Mayor Rip Van Dam.

Pepys’s Diary contains much interesting information concerning the wigs of this reign. On 2d of November, 1663, he writes: “I heard the Duke say that he was going to wear a periwig, and says the King also will, never till this day observed that the King is mighty gray.” It was doubtless this change in the color of his Majesty’s hair that induced him to assume the head-dress he had previously so strongly condemned.

The wig he adopted was very voluminous, richly curled, and black. He was very dark. “Odds fish! but I’m an ugly black fellow!” he said of himself when he looked at his portrait. Loyal colonists quickly followed royal example and complexion. We have very good specimens of this curly black wig in many American portraits.

As might be expected, and as befitted one who delighted to be in fashion, Pepys adopted this wig. He took time to consider the matter, and had consultations with Mr. Jervas, his old barber, about the affair. Referring to one of his visits to his hairdresser, Pepys says:—

“I did try two or three borders and periwigs, meaning to wear one, and yet I have no stomach for it; but that the pains of keeping my hair clean is great. He trimmed me, and at last I parted, but my mind was almost altered from my first purpose, from the trouble which I foresee in wearing them also.”

Weeks passed before he could make up his mind to wear a wig. Mrs. Pepys was taken to the periwig-maker’s shop to see one, and expressed her satisfaction with it. We read in April, 1665, of the wig being back at Jervas’s under repair. Later, under date of September 3d, he writes:—

“Lord’s day. Up; and put on my coloured silk suit, very fine, and my new periwig, bought a good while since, but durst not wear, because the plague was in Westminster when I bought it; and it is a wonder what will be in fashion, after the plague is done, as to periwigs, for nobody will dare to buy any hair, for fear of the infection, that it had been cut off the heads of people dead of the plague.”

In 1670, only, five years after this entry of Pepys, we find Governor Barefoot of New Hampshire wearing a periwig; and in 1675 the court of Massachusetts, in view of the distresses of the Indian wars, denounced the “manifest pride openly appearing amongst us in that long hair, like women’s hair is worn by some men, either their own hair, or others’ hair made into periwigs.”

------------------------------------

_Work to complete:_
Set down the passage on wigs word for word, beginning at the words "The wig he adopted" and stopping after "many American portraits.".

------------------------------------

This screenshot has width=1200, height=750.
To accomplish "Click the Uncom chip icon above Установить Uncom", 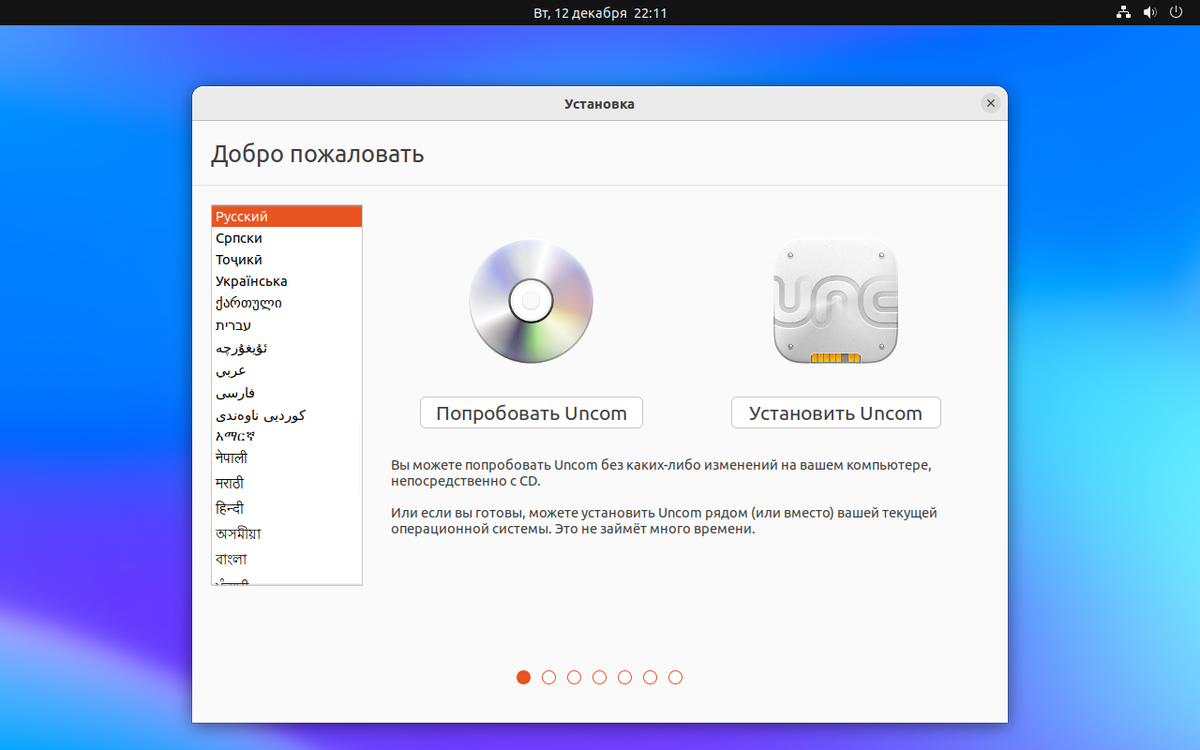I will 836,301.
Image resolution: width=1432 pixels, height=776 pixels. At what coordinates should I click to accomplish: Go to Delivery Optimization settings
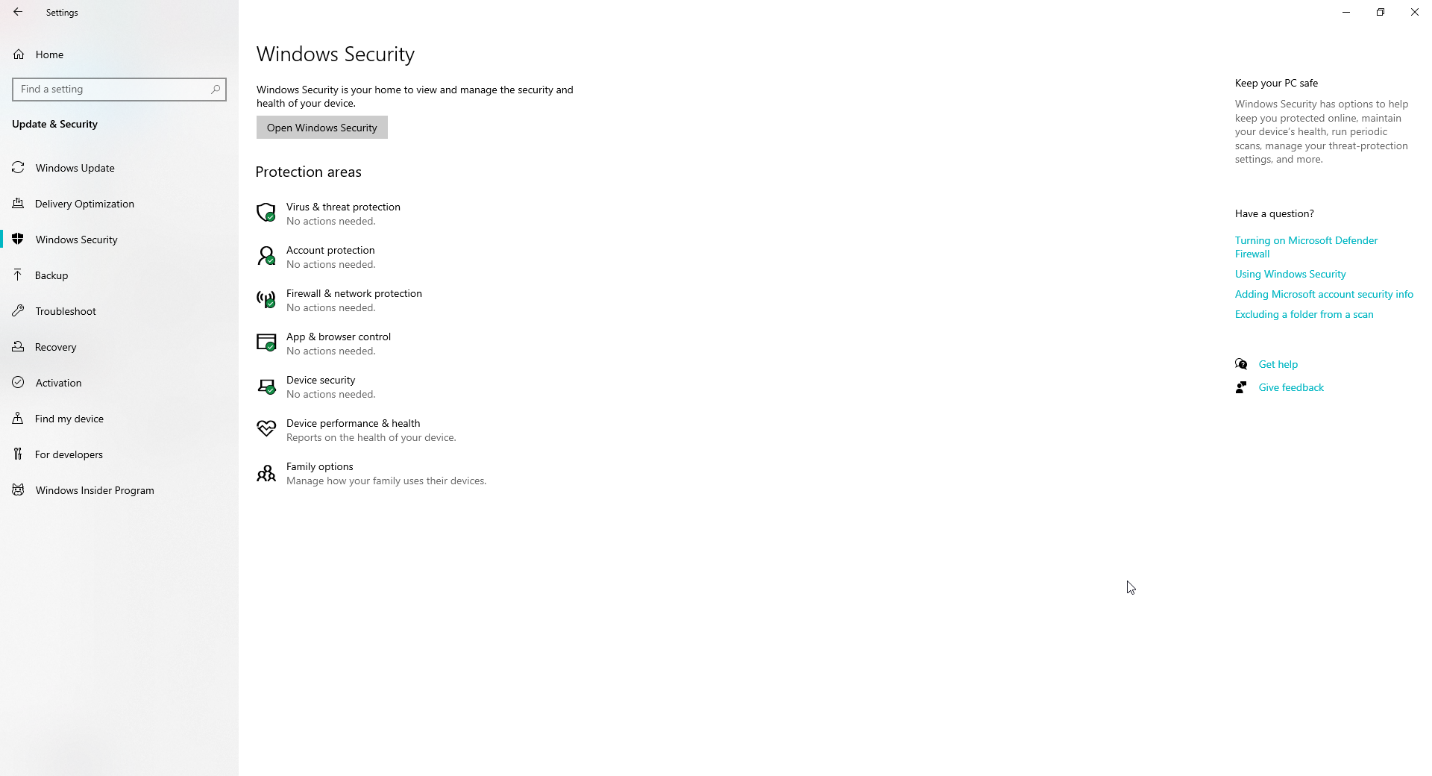pyautogui.click(x=84, y=204)
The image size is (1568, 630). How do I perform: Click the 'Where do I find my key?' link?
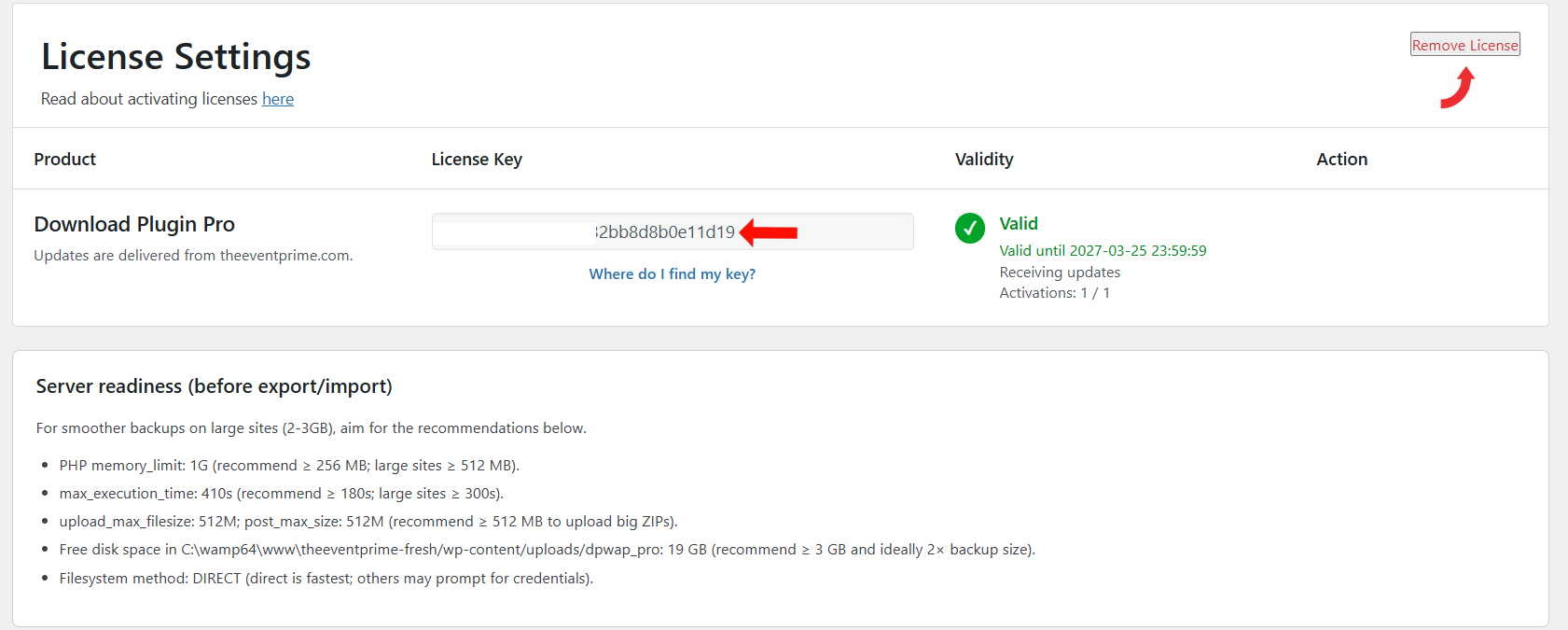(x=672, y=274)
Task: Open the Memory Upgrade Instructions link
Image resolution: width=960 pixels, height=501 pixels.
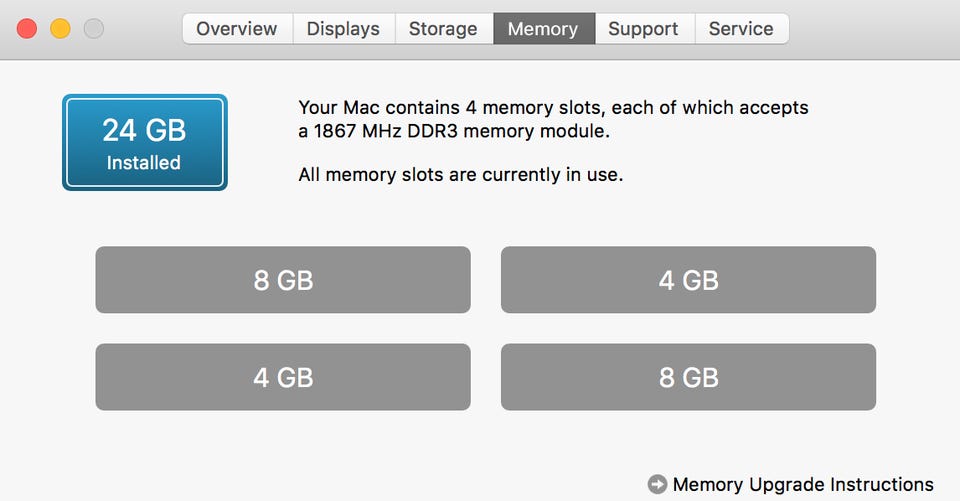Action: [x=803, y=484]
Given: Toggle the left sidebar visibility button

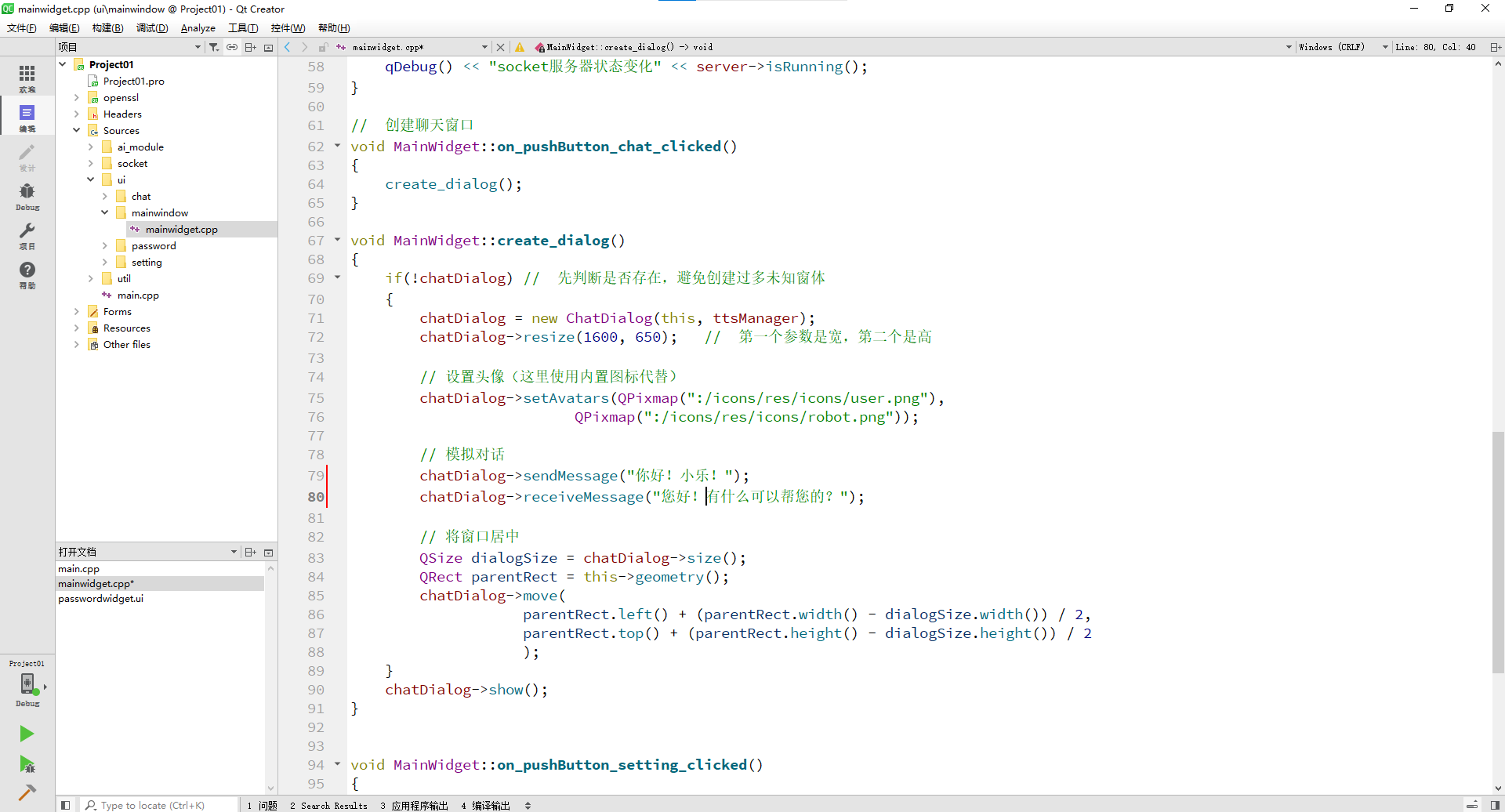Looking at the screenshot, I should [66, 805].
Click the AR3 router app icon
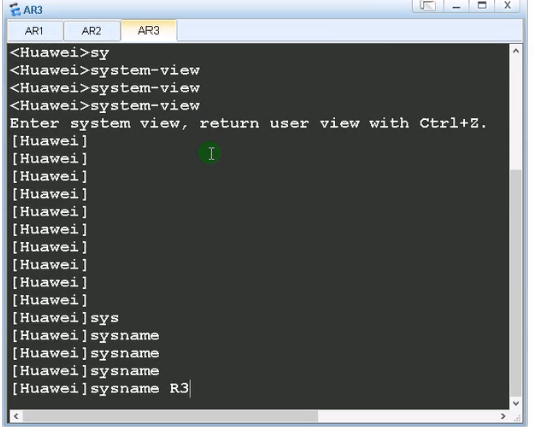Viewport: 538px width, 427px height. coord(15,9)
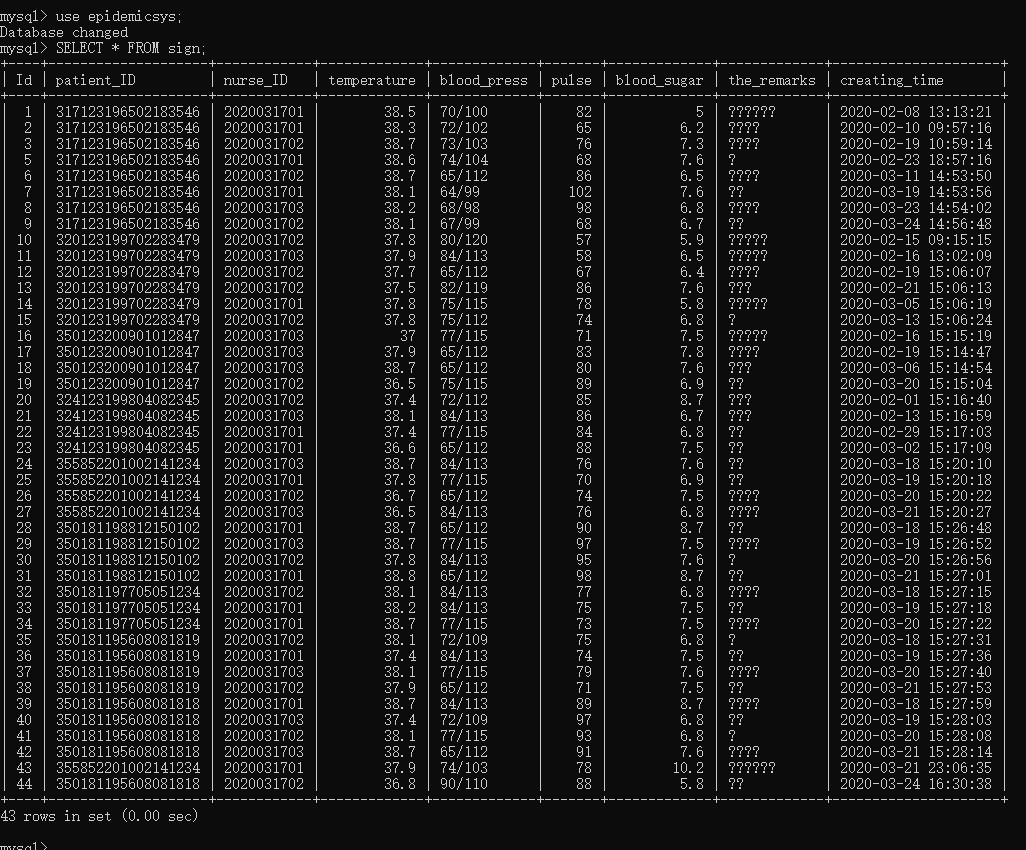The height and width of the screenshot is (850, 1026).
Task: Click the pulse column header
Action: [571, 80]
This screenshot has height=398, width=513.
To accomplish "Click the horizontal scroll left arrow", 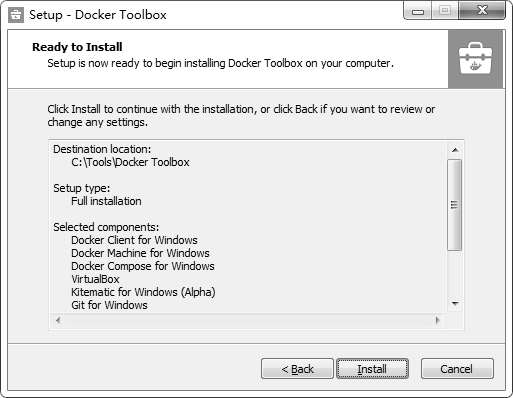I will pos(58,320).
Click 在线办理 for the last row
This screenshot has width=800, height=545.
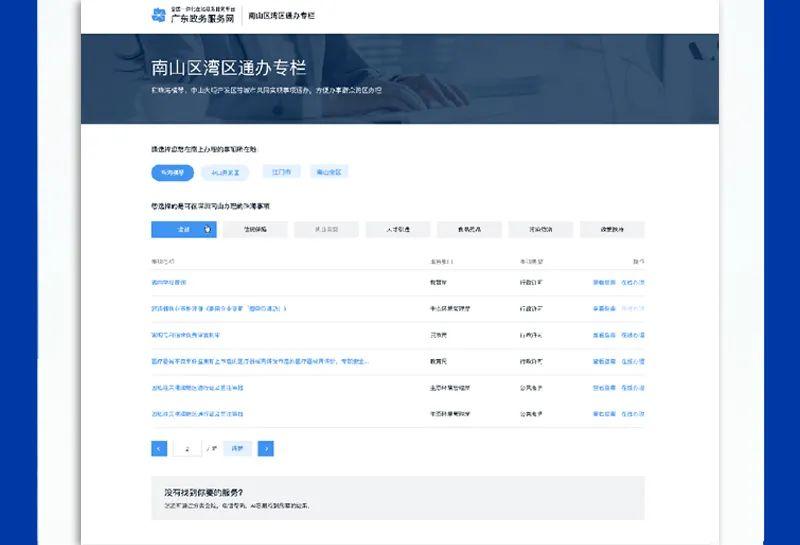[632, 413]
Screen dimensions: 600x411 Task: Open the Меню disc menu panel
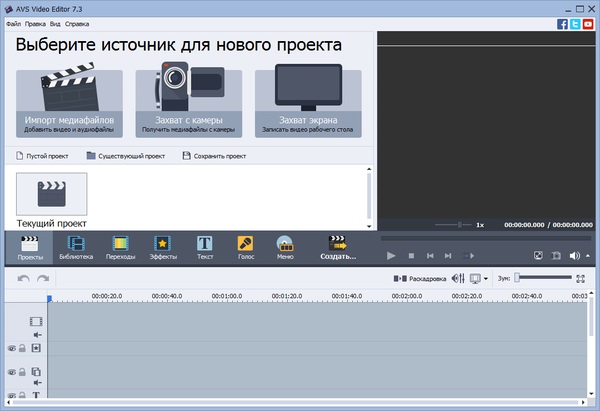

------------------------------------

_The answer:_
The wig he adopted was very voluminous, richly curled, and black. He was very dark. “Odds fish! but I’m an ugly black fellow!” he said of himself when he looked at his portrait. Loyal colonists quickly followed royal example and complexion. We have very good specimens of this curly black wig in many American portraits.